O Instituto Português de Oncologia (IPO) de Lisboa está no limite da sua capacidade. A acalmia no cenário pandémico precipitou a saída de quase duas centenas de profissionais e os lugares deixados livres não têm quem os queira ocupar. As dificuldades em tratar os doentes têm aumentado e não há remédio imediato. Sem muitos mais recursos humanos é impraticável utilizar a capacidade instalada ou fazer qualquer expansão.
“Ninguém quer trabalhar no IPO, só se fica por vocação. Perdemos as regalias que tínhamos por trabalharmos numa unidade de cancro, como mais dias de férias e boas condições de trabalho: os horários e os turnos eram respeitados”, explica uma enfermeira. “Agora os rácios que nos dão colocam a vida dos doentes em risco. Há enfermeiros que entram e ao fim de 15 dias já estão a administrar quimioterapia.”

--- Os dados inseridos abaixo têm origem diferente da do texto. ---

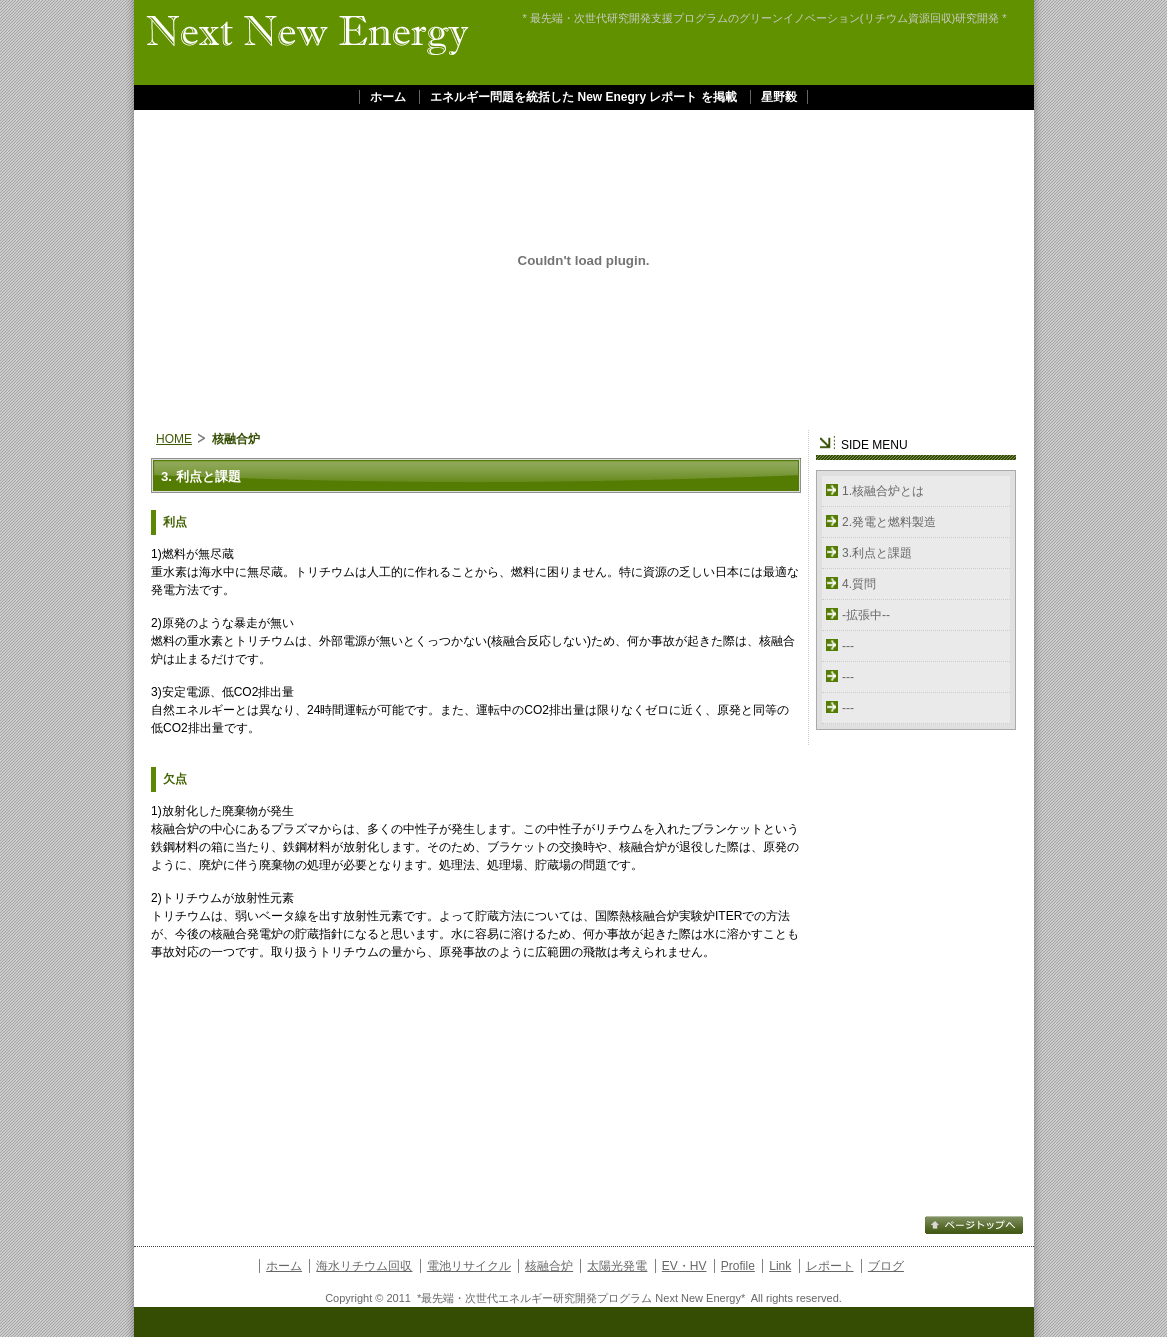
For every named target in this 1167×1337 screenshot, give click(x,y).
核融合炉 (549, 1266)
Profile (738, 1266)
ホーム (388, 97)
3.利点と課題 (877, 553)
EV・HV (684, 1266)
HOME (174, 439)
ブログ (886, 1266)
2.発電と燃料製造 (889, 522)
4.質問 (859, 584)
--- (848, 646)
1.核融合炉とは (883, 491)
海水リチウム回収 (364, 1266)
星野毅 (779, 97)
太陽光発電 (617, 1266)
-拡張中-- (866, 615)
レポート (830, 1266)
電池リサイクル (469, 1266)
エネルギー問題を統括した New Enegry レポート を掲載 (583, 97)
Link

A enfermeira fala em desalento. “É muito triste dizer a um doente que vai começar os tratamentos mais tarde do que devia ou encarar as famílias: ‘o meu pai fazer a TAC daqui a três meses mas devia ser num mês’ ou ‘não vai começar a fazer rádio porque não há vaga’ ou ver faltar apoio psicológico porque não se consegue receber mais ninguém — serão menos de dez psicólogos para todo o IPO e só um para as crianças.”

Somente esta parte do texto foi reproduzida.